When his deployment began, Black had a clear sense of who he actually was. Now he could not shake the feeling that part of his inner core was the person he had been pretending to be for four years. As he puts it: ‘I was a different person when I went in to what I came out. You have created an identity so well for the purpose of survival, you then end up getting rid of whatever else you had.’

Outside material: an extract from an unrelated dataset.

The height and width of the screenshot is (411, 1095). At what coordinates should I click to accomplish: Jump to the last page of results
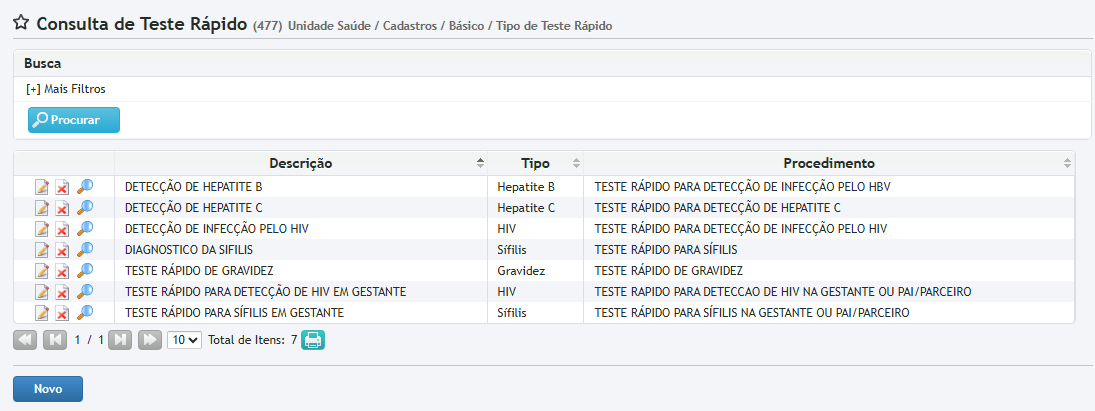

When he tried to resume normal police work, he found
it difficult, as he puts it, to get ‘out of his role’ as a revolutionary, hard-headed activist. He likens it to some of the Method actors such as Daniel Day-Lewis who immerse themselves so much in a character that they continue to live in that role, even off-stage or when the cameras are turned off.
‘I had spent years hating the police and then suddenly I was one of them again. I just couldn’t deal with it. You can be easily traumatised [when undercover] in the SDS because the police are chasing you with their horses and their sticks,’ he says. ‘It was a total head-bender. I was a police officer, but in my undercover role I hated the police with a vengeance. They were the enemy. I had been in too deep and for too long. I had real sympathy for the “black justice” campaigns. I also witnessed numerous acts of appalling police brutality on protesters. I genuinely became anti-police.’
Black had come close up to families who had lost loved ones at the hands of police, and personally had a series of bruising encounters with riot officers himself. Black is adamant that he did not develop ‘Stockholm syndrome’, the psychological phenomenon that Mike Chitty claimed to have been suffering a few years earlier. Instead, Black felt his changed state of mind was a rational response to what he saw as the routine misbehaviour by his uniformed colleagues: ‘It was the simple reality that they were repeatedly in the wrong.’
After clashes with police management, and time off sick suffering from post-traumatic stress disorder (PTSD), his managers decided that Black was unfit to continue as a police officer. In April 2001, the Met retired him and gave him a pension. He was 36.
Black was angry at his treatment and not in the mood to ‘take any shit’. He contacted lawyers and launched legal action against the Met for damages, arguing that his mental health had been damaged as a direct result of his covert work. He is believed to have been the first SDS officer ever to sue the squad over a failure to look after its spies. A few years previously, Mike Chitty had threatened legal action, but had apparently dropped it. Many officers in the squad, according to Black, had suffered mental problems, but they had all coped on their own and not made a fuss.